No me gusta ver a los niños malitos. Ni siquiera por un catarro, y mucho menos por una enfermedad grave. Tratando de buscar más información al respecto, me encontré con las tablas de supervivencia de los pequeños con cáncer en España, y me llevé una agradable sorpresa. Entre 1980 y 1984, época en la que yo mismo era un estudiante más de la Facultad de Medicina de Santiago de Compostela, el porcentaje de supervivencia de todos los cánceres infantiles después de haber transcurrido 5 años desde su diagnóstico apenas alcanzaba el 54%. Sin embargo entre los años 1997 y 2000 dicha cifra se había incrementado hasta el 74%.

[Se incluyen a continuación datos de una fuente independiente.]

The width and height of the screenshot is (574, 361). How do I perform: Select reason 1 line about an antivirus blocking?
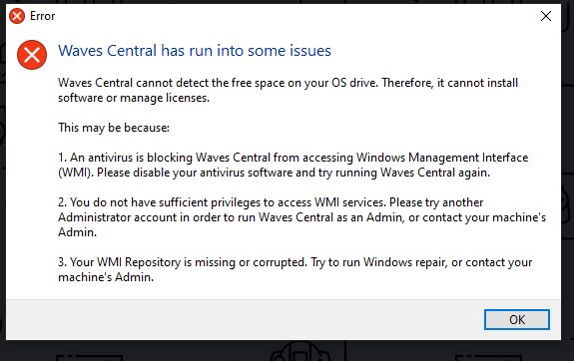point(292,158)
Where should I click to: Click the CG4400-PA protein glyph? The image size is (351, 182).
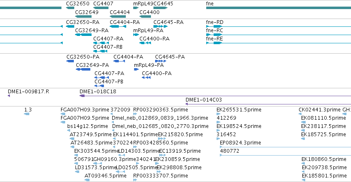click(146, 78)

Los tumores más frecuentes seguían siendo las leucemias, con un 23% del total, seguidas por las neoplasias del Sistema Nervioso Central, con un 18%, y por los linfomas, con un 13%. Pero, ¿cuáles eran las causas que justificabann un incremento del 20% en la supervivencia del cáncer infantil desde el inicio de la década de los 80 hasta finales de los 90? ¿Pediatras y oncólogos más cualificados?, ¿tratamientos más eficaces?, ¿avances sustanciales en el diagnóstico precoz?, ¿mejor estado de salud de la población infantil en general?, ¿alimentación más adecuada?, ¿hospitales más modernos?... Posiblemente una combinación de todo lo anterior.
El cine español tampoco ha podido mantenerse al margen del sufrimiento infantil, y poco a poco han ido saltando a la gran pantalla historias protagonizadas por pequeños enfermos de cáncer, desde los pelados de “Planta 4ª” (Antonio Mercero, 2003), que arropaban sus travesuras hospitalarias bajo el lema de no somos cojos, somos cojonudos, pasando por la laureada “Camino” (Javier Fesser, 2008), basada en la historia real de una niña que se enfrenta con serenidad a un devastador cáncer neurológico, hasta las más actuales como “Vivir para siempre” (Gustavo Ron, 2010), en la que un niño de 12 años quiere comerse el mundo mientras lucha contra la leucemia o “El vuelo del tren” (Paco Torres, 2011), en la que una madre no pierde la esperanza de que su hija pueda vencer a la leucemia.
En “Cartas a Dios” (Eric-Emmanuel Schmitt, 2009), un niño con un cáncer terminal le escribe misivas a un Dios en el que no cree, pero que le ayuda a aceptar la muerte como parte inevitable de la vida. Pequeño ángel herido.